P. Fredy Peña T., ssp
El evangelio nos presenta cómo hay quienes siguen a Jesús y lo apoyan. En cambio, hay otros, un grupo más pequeño, parte de su mismo núcleo familiar, que lo rechaza. Incluso más, hay un grupo de letrados de Jerusalén que lo difaman, negando lo que es evidente: Afirman que el poder de Jesús no proviene de Dios, sino de Belcebú o Satanás. Sin embargo, a estos últimos Jesús les ratifica que su poder viene de Dios, porque lucha contra las fuerzas del mal, es decir, ¿cómo Satanás puede expulsarse a sí mismo? Por eso los verdaderos “blasfemos” son los propios letrados, ya que se niegan y se cierran a la manifestación liberadora de Dios.
A Jesús se le quiere descalificar y dar por un loco y endemoniado. Así, la gran blasfemia de que está poseído por un espíritu impuro atenta contra el propio Espíritu Santo. Y aquí no se trata de decir una mala palabra contra el Espíritu Santo, sino que la blasfemia real es la que cometen los escribas, que atribuyen a Satanás las obras de Jesús. Pero ¿cuál es la gravedad de este pecado? Cerrarse a la acción de Dios, impidiendo así que la misericordia los alcance. Hay como una cerrazón a la acción del Espíritu que le impide cambiar o bien no muestra una docilidad a la gracia de Dios.

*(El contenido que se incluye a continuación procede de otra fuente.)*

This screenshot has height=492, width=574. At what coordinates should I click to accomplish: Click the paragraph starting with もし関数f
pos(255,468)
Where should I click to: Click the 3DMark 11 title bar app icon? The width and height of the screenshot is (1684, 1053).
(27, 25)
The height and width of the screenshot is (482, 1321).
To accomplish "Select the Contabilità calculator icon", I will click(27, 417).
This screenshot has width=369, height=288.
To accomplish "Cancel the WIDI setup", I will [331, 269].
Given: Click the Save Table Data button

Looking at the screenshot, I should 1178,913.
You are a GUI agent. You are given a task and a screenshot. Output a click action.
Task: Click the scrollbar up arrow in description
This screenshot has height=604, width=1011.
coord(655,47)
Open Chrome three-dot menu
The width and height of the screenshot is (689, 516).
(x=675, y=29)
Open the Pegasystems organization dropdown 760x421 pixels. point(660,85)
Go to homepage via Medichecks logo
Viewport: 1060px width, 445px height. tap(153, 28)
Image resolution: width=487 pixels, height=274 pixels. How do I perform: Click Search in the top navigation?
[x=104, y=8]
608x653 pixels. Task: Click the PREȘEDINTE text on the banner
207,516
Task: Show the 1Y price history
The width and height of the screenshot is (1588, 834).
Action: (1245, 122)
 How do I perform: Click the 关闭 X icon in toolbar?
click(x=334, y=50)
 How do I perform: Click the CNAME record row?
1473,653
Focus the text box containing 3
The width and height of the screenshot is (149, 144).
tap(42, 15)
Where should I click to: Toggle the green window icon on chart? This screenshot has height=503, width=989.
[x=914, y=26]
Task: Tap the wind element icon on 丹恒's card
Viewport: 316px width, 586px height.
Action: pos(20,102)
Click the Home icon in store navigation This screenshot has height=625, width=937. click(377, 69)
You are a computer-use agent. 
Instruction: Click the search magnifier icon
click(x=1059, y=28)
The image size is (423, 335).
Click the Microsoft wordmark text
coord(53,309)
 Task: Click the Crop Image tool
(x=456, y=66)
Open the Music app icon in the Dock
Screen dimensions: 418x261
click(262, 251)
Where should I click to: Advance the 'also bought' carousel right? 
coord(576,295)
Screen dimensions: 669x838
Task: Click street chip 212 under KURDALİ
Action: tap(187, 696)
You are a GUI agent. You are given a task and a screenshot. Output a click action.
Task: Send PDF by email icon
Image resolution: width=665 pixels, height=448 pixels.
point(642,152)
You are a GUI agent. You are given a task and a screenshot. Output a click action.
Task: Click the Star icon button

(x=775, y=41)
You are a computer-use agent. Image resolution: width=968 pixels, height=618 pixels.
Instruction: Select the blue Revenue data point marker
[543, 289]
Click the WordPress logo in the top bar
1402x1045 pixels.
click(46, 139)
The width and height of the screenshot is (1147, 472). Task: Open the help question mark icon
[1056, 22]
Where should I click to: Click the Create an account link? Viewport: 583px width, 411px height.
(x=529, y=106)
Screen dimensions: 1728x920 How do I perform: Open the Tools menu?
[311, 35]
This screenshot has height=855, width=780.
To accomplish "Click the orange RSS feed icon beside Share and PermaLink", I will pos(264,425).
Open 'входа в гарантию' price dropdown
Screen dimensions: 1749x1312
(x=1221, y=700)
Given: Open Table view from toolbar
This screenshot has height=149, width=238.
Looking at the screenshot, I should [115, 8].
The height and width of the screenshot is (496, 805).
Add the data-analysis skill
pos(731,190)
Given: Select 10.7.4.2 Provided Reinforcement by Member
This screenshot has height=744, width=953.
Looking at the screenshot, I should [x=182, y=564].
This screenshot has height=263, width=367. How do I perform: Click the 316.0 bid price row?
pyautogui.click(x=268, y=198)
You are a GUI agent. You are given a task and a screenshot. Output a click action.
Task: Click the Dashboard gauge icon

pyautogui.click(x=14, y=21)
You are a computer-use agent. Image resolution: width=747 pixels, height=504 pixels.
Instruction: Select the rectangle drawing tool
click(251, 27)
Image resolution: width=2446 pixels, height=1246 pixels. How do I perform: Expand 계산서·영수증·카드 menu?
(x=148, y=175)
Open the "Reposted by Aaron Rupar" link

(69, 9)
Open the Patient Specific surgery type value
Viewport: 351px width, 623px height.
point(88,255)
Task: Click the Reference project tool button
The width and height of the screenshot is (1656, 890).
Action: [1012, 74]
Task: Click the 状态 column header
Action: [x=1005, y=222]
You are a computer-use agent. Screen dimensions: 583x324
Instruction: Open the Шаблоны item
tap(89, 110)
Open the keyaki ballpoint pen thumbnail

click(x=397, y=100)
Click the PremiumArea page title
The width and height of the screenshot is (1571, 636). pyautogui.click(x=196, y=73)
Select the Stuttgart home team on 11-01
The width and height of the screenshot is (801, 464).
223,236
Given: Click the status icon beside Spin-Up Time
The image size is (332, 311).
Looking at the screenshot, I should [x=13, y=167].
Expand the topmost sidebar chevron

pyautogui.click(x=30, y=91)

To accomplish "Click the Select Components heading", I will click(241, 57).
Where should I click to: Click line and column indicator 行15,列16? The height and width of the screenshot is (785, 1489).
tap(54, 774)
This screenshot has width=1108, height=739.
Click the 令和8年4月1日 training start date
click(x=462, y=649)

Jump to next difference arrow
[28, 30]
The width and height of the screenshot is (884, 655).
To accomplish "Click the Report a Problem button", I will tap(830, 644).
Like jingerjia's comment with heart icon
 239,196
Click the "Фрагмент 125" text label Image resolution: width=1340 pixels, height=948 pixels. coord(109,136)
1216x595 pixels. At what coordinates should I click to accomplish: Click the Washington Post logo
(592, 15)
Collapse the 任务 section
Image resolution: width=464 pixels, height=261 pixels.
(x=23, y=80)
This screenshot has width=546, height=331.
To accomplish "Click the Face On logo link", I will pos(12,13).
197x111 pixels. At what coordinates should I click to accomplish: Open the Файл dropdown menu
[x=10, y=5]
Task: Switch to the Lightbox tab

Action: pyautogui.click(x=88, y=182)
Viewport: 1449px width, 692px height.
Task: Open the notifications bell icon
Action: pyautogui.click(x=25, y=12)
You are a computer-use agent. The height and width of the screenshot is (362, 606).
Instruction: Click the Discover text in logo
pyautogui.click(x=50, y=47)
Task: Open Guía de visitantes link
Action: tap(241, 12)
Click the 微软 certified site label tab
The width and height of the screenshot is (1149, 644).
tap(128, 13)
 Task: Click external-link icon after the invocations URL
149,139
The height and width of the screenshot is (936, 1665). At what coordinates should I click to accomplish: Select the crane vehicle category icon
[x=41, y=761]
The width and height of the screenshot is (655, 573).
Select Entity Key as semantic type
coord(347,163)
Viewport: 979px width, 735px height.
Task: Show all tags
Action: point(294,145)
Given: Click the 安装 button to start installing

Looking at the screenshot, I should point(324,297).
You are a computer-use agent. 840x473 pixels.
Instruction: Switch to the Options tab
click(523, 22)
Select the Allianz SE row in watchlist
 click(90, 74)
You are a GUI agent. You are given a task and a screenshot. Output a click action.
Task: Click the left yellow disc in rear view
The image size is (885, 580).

Por otra parte, Jesús nos enseña que no podemos ser tan egoístas con los asuntos del Reino, atándonos a los vínculos de la familia biológica como un valor absoluto. Porque a partir de su persona se crea un lazo más universal y que no está delimitado por la cuestión sanguínea, ya que genera la vida de fe en Cristo y que ha de ser compartida. Por eso, tanto los allegados a Jesús, que impiden su acción, como los que lo tildan de demoníaco, nos enseñan que el hombre puede quedar fuera del alcance del poder salvador de Dios cuando se empecina en rechazar el amor divino que sale a su encuentro.
“El que blasfeme contra el Espíritu Santo, no tendrá perdón jamás: es culpable de pecado para siempre” (Mc 3, 29).